Cookies were not designed to spy on users, says creator

The famous cookies, which are at the heart of the current debate on protecting privacy on the Internet, were never conceived as a tool for digital espionage, their inventor assured in an interview with AFP.

Californian engineer and entrepreneur Lou Montulli said the first-party cookies he created decades ago were intended to make life easier online by allowing websites to remember visitors.

However, the technology has become a lightning rod, attacked for helping companies collect data on consumer habits, key to the web ad business, which generates billions of dollars a year.

“My invention is at the technological heart of many advertising schemes, but I had no intention of that,” said Montulli, who created the cookies in 1994 when he was an engineer at Netscape. “It’s just a core technology to enable the web to work,” he added.

Google this week joined a growing list of tech companies in announcing a new plan to block certain types of cookies, after the online advertising giant’s previous proposals came under fire.

Talking about his invention, Montulli said the software snippets that allow a website to recognize people have helped enable features like automatic login and remembering the contents of e-commerce shopping carts.

Without so-called “primary” cookies, which are also used by websites to directly interact with visitors, each visit by a user would be considered the first.

According to Montulli, the problems stem from so-called “third-party” cookies, those generated by websites and stored in visitors’ browsers, and ad networks that aggregate data from these fragments.

“Personalized ads are only possible thanks to the collusion between numerous websites and an ad network,” he argued.

Sites share visitor activity data with these ad networks, which use it to target ads based on each user’s behavior.

Online ads arms race

“If you look for some weird niche product and then you’re bombarded with ads for that product on various websites, it’s going to be a weird experience,” Montulli said.

“It’s natural within human reasoning to think that if they know I’m looking for blue suede shoes, that must mean they know everything about me and therefore want to get out of this system,” he added.

If a website on a network collects personal information, such as a name or email address, that data can be leaked in such a way that a browser can be associated with an individual.

“It’s a network effect where all these different sites are in cahoots with ad tracking tools,” Montulli summarized.

This month, French authorities fined Google and Facebook about $237 million for using cookies.

“Cookies were originally designed to provide privacy,” their creator pointed out.

For him, a possible solution would be to stop targeting ads and start charging subscriptions for online services, which are funded by advertising revenue.

Montulli also supports the phasing out of third-party cookies, but warned that phasing out these pieces of software altogether would lead advertisers to employ more stealthy tactics.

“Advertising will find a way” to adapt, he said. “It’s going to turn into a technology arms race.
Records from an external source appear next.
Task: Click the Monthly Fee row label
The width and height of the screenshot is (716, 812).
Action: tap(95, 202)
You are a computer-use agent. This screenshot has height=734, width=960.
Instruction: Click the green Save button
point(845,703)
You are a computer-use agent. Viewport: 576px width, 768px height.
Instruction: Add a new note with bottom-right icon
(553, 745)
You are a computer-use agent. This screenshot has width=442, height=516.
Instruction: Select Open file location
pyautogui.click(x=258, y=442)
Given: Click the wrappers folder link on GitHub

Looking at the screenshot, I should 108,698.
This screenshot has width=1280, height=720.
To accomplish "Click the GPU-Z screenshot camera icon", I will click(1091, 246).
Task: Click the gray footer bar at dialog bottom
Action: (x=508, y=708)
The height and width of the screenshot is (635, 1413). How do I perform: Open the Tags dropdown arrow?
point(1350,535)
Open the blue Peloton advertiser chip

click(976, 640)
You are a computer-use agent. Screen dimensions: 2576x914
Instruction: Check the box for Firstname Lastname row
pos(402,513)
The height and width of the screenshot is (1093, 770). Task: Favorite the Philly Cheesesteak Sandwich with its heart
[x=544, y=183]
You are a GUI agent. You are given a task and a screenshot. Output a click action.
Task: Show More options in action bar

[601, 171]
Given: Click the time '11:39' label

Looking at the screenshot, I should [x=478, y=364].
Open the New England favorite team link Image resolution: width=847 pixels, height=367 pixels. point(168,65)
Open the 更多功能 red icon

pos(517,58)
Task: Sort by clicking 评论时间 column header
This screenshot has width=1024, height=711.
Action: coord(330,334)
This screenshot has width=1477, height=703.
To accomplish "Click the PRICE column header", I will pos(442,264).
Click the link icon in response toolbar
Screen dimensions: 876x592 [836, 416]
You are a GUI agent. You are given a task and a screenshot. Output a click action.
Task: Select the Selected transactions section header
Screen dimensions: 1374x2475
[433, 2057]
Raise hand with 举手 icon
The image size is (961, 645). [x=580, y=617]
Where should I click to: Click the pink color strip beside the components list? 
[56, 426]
Given the billions of dollars at risk, the advertising industry will do whatever it takes to keep the lights on.”

Disabling third-party cookies can also unintentionally punish small websites by depriving them of targeted ads that generate money, giving even more power to tech giants like Apple, Meta (the parent company of Facebook) and Google.

Regulations that keep cookies in use, requiring controls like whether or not users can opt-in to sharing data, may be the only viable solution in the long term, Montulli said.

“It really wouldn’t be possible to use the web without cookies,” he noted. “But we’re going to have to find more nuances in how they’re used in advertising.”